Metadata-Version: 2.4
Name: codetracer-python-recorder
Version: 0.1.0
Classifier: Development Status :: 4 - Beta
Classifier: Intended Audience :: Developers
Classifier: License :: OSI Approved :: MIT License
Classifier: Programming Language :: Python :: 3
Classifier: Programming Language :: Python :: 3 :: Only
Classifier: Programming Language :: Python :: Implementation :: CPython
Classifier: Programming Language :: Python :: 3.12
Classifier: Programming Language :: Python :: 3.13
Classifier: Programming Language :: Rust
Classifier: Operating System :: Microsoft :: Windows
Classifier: Operating System :: MacOS
Classifier: Operating System :: POSIX :: Linux
Classifier: Topic :: Software Development :: Debuggers
License-File: LICENSE
Summary: Low-level Rust-backed Python module for CodeTracer recording (PyO3)
Author: Metacraft Labs Ltd
Requires-Python: >=3.12, <3.14
Description-Content-Type: text/markdown; charset=UTF-8; variant=GFM
Project-URL: Homepage, https://github.com/metacraft-labs/codetracer-python-recorder/tree/main/codetracer-python-recorder
Project-URL: Repository, https://github.com/metacraft-labs/codetracer-python-recorder
Project-URL: Issues, https://github.com/metacraft-labs/codetracer-python-recorder/issues
Project-URL: Changelog, https://github.com/metacraft-labs/codetracer-python-recorder/releases

# Codetracer Python Recorder

`codetracer-python-recorder` is the Rust-backed recorder module that powers Python
tracing inside Codetracer. The PyO3 extension exposes a small Python façade so
packaged environments (desktop bundles, `uv run`, virtualenvs) can start and stop
recording without shipping an additional interpreter.

## Installation

`codetracer-python-recorder` publishes binary wheels for CPython 3.12 and 3.13 on
Linux (manylinux2014 `x86_64`/`aarch64`), macOS 11+ universal2 (`arm64` + `x86_64`),
and Windows 10+ (`win_amd64`). Install the package into the interpreter you plan to
trace:

```bash
python -m pip install codetracer-python-recorder
```

Source distributions are available for audit and custom builds; maturin and a Rust
toolchain are required when building from source.

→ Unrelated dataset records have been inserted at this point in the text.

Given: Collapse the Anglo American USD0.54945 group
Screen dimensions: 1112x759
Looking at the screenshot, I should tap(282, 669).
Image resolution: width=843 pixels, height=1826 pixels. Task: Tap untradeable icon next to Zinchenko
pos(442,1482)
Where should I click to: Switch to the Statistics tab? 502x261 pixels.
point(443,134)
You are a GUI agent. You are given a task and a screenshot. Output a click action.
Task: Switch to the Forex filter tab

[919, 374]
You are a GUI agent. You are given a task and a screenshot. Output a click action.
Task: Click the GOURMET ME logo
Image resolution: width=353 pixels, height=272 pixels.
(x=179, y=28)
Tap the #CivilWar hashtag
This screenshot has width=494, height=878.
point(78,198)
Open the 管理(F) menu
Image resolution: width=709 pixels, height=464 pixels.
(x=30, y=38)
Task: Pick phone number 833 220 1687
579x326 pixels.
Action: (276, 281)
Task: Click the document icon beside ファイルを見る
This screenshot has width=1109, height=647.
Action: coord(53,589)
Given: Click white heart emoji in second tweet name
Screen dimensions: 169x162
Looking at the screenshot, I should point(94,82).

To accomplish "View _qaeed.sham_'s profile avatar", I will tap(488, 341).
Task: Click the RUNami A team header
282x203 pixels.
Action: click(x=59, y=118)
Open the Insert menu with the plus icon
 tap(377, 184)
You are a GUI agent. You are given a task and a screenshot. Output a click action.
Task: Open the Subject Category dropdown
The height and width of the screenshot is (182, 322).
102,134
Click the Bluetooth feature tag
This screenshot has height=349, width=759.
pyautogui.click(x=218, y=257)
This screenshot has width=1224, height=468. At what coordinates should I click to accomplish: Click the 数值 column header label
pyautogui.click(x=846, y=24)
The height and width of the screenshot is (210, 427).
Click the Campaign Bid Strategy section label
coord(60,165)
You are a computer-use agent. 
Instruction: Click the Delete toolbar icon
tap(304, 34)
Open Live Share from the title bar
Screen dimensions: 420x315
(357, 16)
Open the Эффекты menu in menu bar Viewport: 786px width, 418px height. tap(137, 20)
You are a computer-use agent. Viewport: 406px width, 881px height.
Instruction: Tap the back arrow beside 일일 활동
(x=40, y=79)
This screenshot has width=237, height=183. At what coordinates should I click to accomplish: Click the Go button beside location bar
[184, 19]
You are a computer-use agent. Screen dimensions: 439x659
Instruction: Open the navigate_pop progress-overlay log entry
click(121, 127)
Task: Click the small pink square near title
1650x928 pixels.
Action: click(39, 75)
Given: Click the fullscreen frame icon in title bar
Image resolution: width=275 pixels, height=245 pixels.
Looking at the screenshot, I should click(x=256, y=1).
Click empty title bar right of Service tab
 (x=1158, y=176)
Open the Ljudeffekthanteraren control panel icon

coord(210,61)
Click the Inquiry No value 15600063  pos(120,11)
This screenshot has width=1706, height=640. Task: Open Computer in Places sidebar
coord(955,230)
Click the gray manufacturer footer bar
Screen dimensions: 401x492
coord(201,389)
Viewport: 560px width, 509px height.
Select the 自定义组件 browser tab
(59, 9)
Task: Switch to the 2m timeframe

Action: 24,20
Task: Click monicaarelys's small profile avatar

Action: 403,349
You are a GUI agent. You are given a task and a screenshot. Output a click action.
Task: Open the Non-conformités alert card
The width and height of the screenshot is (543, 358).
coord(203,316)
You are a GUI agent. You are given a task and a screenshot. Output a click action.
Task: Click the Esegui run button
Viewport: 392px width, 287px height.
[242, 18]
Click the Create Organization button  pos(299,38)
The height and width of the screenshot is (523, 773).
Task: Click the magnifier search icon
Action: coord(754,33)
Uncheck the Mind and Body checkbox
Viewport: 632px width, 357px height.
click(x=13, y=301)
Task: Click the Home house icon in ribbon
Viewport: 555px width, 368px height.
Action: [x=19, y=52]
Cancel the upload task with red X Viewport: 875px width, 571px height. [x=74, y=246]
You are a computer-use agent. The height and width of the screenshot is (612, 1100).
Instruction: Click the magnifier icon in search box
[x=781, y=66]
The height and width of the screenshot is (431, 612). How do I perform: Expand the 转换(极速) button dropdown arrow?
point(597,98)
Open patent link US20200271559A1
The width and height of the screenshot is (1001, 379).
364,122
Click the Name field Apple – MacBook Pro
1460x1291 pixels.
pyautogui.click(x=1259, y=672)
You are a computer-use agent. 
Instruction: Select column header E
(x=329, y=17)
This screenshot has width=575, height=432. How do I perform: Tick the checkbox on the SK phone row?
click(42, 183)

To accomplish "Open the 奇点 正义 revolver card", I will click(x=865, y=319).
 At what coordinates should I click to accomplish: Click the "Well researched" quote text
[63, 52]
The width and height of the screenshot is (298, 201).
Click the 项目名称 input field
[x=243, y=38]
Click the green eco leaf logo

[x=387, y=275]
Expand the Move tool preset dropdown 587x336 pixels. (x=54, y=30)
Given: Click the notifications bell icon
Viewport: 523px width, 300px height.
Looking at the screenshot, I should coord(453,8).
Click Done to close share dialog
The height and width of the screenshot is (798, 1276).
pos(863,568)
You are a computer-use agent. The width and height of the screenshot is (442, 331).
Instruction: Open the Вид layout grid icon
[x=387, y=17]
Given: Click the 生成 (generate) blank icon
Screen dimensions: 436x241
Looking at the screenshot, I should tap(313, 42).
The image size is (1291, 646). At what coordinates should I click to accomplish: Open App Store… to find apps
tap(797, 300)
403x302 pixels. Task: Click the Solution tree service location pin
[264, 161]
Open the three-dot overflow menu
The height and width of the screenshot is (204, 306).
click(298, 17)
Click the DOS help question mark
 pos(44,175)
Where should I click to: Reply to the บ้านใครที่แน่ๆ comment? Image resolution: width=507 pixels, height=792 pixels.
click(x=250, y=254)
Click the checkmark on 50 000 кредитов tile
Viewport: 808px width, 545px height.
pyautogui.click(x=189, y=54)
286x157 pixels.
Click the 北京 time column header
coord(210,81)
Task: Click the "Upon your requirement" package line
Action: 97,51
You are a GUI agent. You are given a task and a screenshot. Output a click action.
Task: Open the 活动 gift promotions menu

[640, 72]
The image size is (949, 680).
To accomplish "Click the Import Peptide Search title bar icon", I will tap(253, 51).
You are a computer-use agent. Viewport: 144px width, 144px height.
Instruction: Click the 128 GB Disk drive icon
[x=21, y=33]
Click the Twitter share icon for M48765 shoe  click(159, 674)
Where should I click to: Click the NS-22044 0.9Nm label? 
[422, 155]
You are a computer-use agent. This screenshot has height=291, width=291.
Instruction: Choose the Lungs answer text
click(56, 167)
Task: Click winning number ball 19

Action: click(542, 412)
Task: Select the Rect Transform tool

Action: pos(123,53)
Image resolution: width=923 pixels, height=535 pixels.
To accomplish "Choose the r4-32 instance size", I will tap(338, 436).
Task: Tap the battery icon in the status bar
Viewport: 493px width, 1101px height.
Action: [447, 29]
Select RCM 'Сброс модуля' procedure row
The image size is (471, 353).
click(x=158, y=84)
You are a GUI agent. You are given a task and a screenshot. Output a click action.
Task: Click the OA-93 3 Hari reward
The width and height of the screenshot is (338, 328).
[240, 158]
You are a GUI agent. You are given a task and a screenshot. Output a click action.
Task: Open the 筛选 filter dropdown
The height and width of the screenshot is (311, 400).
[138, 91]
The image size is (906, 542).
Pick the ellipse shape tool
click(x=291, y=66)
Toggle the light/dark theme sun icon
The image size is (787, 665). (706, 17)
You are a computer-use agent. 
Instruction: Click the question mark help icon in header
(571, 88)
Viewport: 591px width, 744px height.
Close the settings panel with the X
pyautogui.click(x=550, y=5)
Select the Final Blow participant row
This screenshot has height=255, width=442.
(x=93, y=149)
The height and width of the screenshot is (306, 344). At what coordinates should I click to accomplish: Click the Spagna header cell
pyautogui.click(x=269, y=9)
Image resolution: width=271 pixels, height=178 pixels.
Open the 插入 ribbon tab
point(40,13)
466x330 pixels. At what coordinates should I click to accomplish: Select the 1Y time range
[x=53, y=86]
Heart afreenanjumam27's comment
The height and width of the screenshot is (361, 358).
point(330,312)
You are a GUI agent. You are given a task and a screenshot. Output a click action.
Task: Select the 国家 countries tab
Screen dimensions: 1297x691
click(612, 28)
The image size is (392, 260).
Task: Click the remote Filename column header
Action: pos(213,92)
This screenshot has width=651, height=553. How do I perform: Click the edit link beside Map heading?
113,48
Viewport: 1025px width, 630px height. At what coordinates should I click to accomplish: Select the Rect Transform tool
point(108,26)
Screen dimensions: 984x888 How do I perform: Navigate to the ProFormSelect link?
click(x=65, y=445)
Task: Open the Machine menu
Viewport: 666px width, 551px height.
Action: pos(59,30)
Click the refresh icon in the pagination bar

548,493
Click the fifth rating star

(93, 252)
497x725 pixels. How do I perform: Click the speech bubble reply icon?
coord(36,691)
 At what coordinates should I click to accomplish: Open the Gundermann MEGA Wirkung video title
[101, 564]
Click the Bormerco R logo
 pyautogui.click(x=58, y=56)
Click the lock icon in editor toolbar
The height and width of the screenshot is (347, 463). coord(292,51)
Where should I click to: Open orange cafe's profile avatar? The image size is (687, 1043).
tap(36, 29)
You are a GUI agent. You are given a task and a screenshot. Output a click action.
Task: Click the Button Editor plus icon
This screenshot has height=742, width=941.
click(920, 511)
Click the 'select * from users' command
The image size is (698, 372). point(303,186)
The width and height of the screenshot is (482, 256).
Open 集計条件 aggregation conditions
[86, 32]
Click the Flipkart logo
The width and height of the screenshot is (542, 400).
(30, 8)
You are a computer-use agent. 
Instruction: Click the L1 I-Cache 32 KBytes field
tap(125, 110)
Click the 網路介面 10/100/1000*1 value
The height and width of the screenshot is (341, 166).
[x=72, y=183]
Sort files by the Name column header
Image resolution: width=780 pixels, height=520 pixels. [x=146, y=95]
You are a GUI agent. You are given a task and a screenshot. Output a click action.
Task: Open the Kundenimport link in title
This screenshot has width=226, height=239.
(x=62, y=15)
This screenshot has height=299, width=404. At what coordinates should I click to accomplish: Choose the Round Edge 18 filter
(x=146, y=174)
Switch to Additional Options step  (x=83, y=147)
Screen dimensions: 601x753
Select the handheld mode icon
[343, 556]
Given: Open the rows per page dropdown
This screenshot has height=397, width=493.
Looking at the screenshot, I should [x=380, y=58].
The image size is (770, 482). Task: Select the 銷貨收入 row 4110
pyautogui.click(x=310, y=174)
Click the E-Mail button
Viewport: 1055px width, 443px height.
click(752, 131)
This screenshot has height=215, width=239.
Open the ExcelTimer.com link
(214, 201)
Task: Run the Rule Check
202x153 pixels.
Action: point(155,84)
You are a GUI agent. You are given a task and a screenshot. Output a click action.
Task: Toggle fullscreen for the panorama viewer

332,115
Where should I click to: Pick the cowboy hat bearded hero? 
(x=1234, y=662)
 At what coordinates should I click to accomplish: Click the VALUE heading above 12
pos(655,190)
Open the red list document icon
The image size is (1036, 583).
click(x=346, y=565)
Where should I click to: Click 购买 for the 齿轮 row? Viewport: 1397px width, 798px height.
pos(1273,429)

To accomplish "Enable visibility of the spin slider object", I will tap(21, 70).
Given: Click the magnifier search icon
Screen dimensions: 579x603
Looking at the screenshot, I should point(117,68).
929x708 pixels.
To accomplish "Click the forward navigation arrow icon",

## Command-line entry point

The wheel installs a console script named `codetracer-python-recorder` and the
package can also be invoked with `python -m codetracer_python_recorder`. Both
forms share the same arguments:

```bash
python -m codetracer_python_recorder \
  --trace-dir ./trace-out \
  --format json \
  --activation-path app/main.py \
  --with-diff \
  app/main.py --arg=value
```

- `--trace-dir` (default: `./trace-out`) – directory that will receive
  `trace.json`, `trace_metadata.json`, and `trace_paths.json`.
- `--format` – trace serialisation format (`binary` or `json`). Use `json` for
  integration with the DB backend importer.
- `--activation-path` – optional gate that postpones tracing until the interpreter
  executes this file (defaults to the target script).
- `--with-diff` / `--no-with-diff` – records the caller’s preference in
  `trace_metadata.json`. The desktop Codetracer CLI is responsible for generating
  diff artefacts; the recorder simply surfaces the flag.

All additional arguments are forwarded to the target script unchanged. The CLI
reuses whichever interpreter launches it so wrappers such as `uv run`, `pipx`,
or activated virtual environments behave identically to `python script.py`.

## Packaging expectations

Desktop installers add the wheel to `PYTHONPATH` before invoking the user’s
interpreter. When embedding the recorder elsewhere, ensure the wheel (or its
extracted site-packages directory) is discoverable on `sys.path` and run the CLI
with the interpreter you want to trace.

The CLI writes recorder metadata into `trace_metadata.json` describing the wheel
version, target script, and diff preference so downstream tooling can make
decisions without re-running the trace.